As for route distances - these determine the priority among routes whose dst-address and routing-table parameters are identical. If multiple such routes are eligible for being active, those with the lowest value of distance are actually made active, and if there are multiple such ones, they are used in a round-robin manner (ECMP). So as @anav probably wrote earlier - in order that failover and load distribution worked in accord, you need to have one routing table per uplink that is used for traffic that should prefer that uplink but can send the traffic via other uplinks if the preferred one becomes unusable. In the simplest to configure case, you define just one backup uplink for each preferred one, so if the preferred one dies, the backup one has to bear its full load on top of its own one. In the optimized case, the load of the failed link is evenly distributed among all the remaining ones. So much more lines of configuration with much more room for mistakes but potentially less impact on customers if a terminal eventually fails. Choose your poison.

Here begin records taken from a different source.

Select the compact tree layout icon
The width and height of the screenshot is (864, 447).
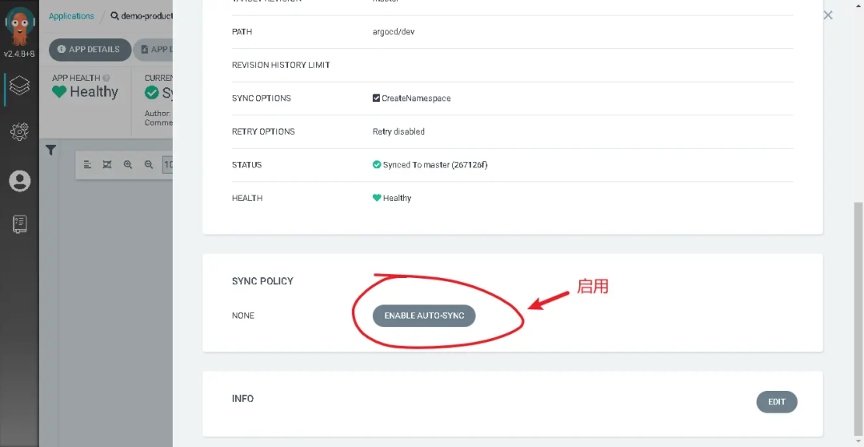[x=87, y=164]
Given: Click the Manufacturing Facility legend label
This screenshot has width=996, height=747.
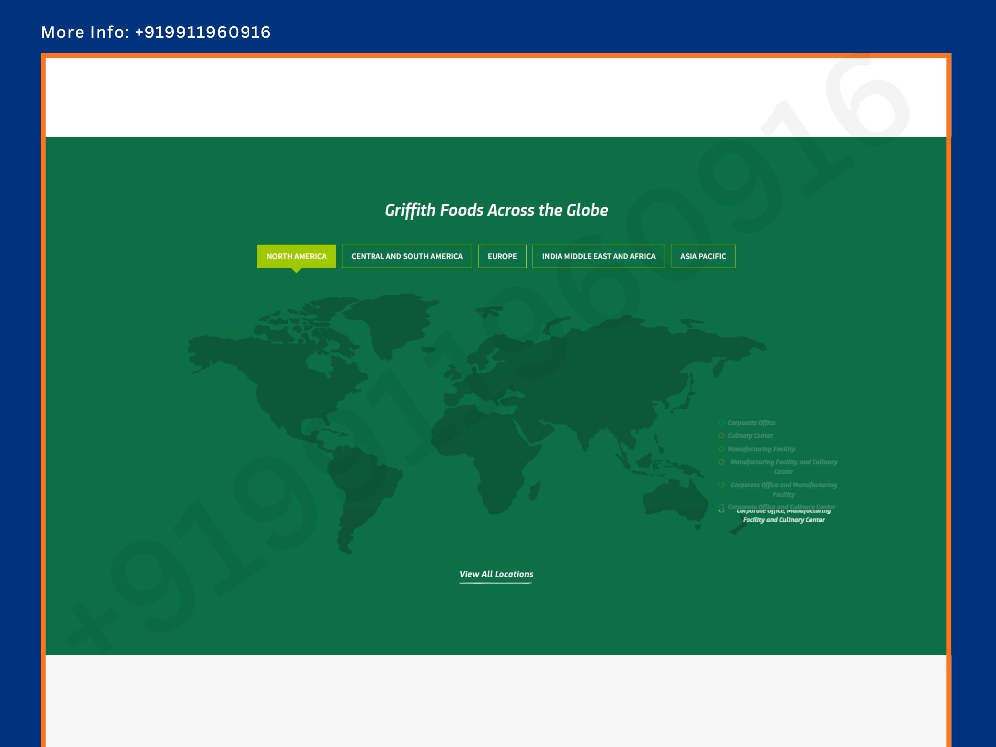Looking at the screenshot, I should (x=761, y=449).
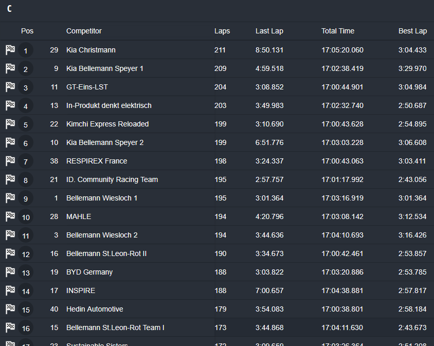This screenshot has width=434, height=346.
Task: Click the flag icon for INSPIRE team
Action: [x=10, y=290]
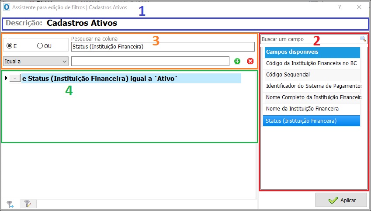The width and height of the screenshot is (371, 211).
Task: Open the funnel tab with blue arrow
Action: tap(10, 204)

So for starters, let me give you an example for the L2TP, which is the most wanted functionality right now I gather.
You’ll add a routing table named for-l2tp with two routes, one with distance=1 and the other one with distance=2, using the two WANs for which you have modified the DHCP client behavior. Let’s say you’ve chosen WAN 9 and WAN 10:
By forcing a release followed by a re-lease (pun intended) of the DHCP address as described above, you’ll trigger the lease script that should replace the 1.1.1.1 by the correct addresses of the respective gateways in these routes.
There are multiple possible ways to make the L2TP connection use this table; since the own WAN addresses of the Mikrotik are dynamic and since you identify the VPN server by its fqdn, so I assume its IP address may also change, all these ways require that the routing table to be used was assigned using mangle rules in chain output.
So let’s make any connection from the router itself to your VPN server use this routing table. To make sure it won’t break once the server migrates to another IP address, we’ll add an address list to track the fqdn: /ip/firewall/address-list/add list=re-vpn address=vpn.richesineng.com
It should create a dynamic item in the same address list but with the actual IP address as address. If it doesn’t, something is wrong with the DNS setting.
Then, you add a single rule to the very top of chain output in mangle (which is easy as that chain is totally empty now): /ip/firewall/mangle/add chain=output dst-address-list=re-vpn action=mark-routing new-routing-mark=for-l2tp passthrough=no
It seems this should be it; there is an additional issue, though. A packet sent by the router itself must first be routed using routing table main before it can get to mangle chain output, so it gets assigned some source address depending on the out-interface chosen by main. If mangle assigns a routing-mark to it, the routing is done again, but the source address remains the same. So a src-nat (or masquerade) rule must replace it by the address of the out-interface. This is OK until the uplink connected to that out-interface stops working without the interface going physically down. The connection tracking only removes the connection from its inventory if it has been src-nated using a masquerade rule and if the reply-dst-address assigned by the masquerade rule goes missing. Starlink seems to lease the addresses for 5 minutes (but that’s for CGNAT ones, the public ones may be treated in a different way); if you are happy with the L2TP connection being re-established some 5 minutes after the preferred uplink goes down, nothing else needs to be done. If not, it requires a housekeeping script that removes the address as soon as it detects the failure of the uplink. But again, step by step. Right now I’ll be glad if you make the L2TP work without fancy stuff.
If these settings won’t get the L2TP going, I’ll have to see it online.